PALERMO – Tira una brutta aria all’interno del personale dei Beni Culturali della Regione Siciliana. Il salario accessorio che spetta dal 2016 non è stato ancora percepito e i sindacati autonomi non hanno partecipato per protesta all’incontro che è stato convocato ieri dal dirigente generale del ramo per l’apertura dei musei nei giorni festivi in deroga alle limitazioni contrattuali.
Le tre maggiori sigle sindacali, Cgil, Cisl e Uil, invece hanno sottoscritto un accordo di minoranza e hanno chiesto così ai dipendenti di lavorare oltre i limiti contrattuali.
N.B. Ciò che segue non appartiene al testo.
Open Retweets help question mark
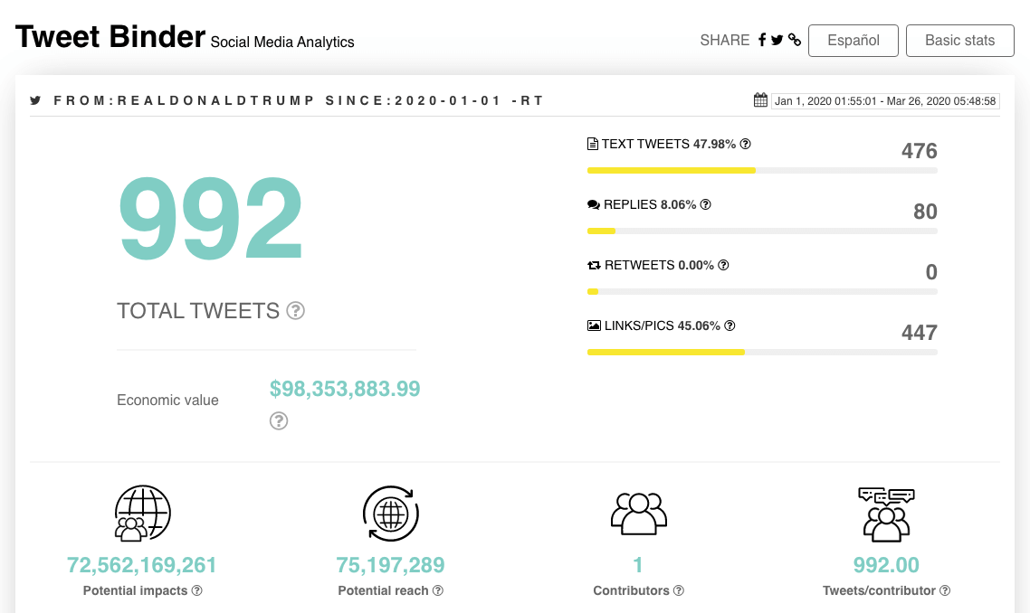This screenshot has width=1030, height=613. (x=723, y=265)
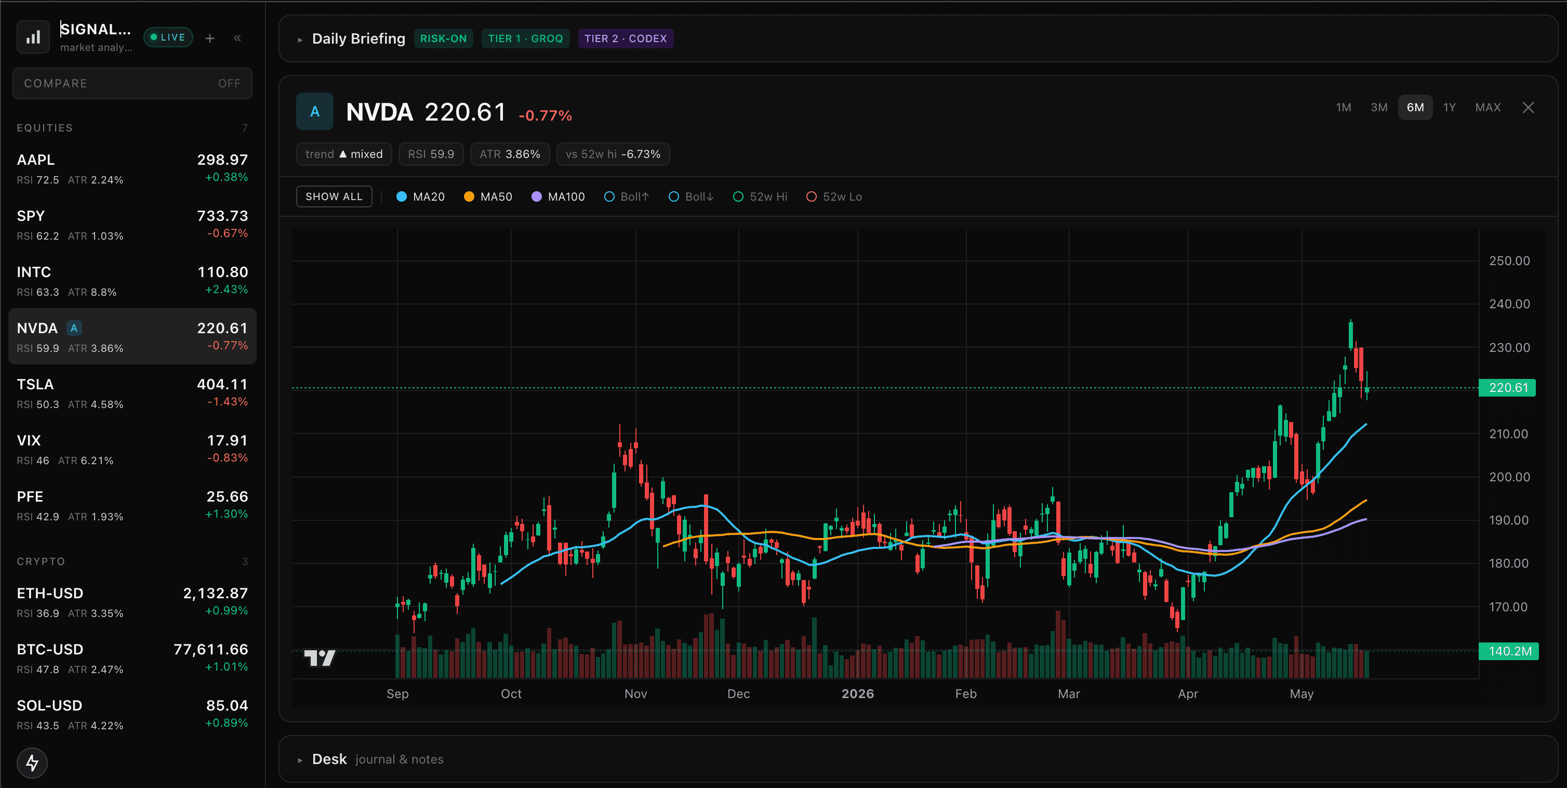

Quello che viene denunciato dai sindacati autonomi, Cobas/Codir, Sadirs, Siad e Ugl/Fna, è la mancanza di un piano strategico e di un precisa proposta da parte dell’assessore per tutti gli utenti.
Tutto questo allo scopo di una maggiore fruizione da parte loro dei beni culturali, soprattutto adesso che la stagione estiva è alle porte.
I sindacati autonomi sottolineano che non verrà ratificato alcun accordo se prima non verrà aperto il tavolo negoziale sul contratto di lavoro e non arriverà il pagamento arretrato del salario accessorio. In merito a questo viene chiesto all’assessore ai Beni Culturali Sebastiano Tusa di intervenire nella vertenza.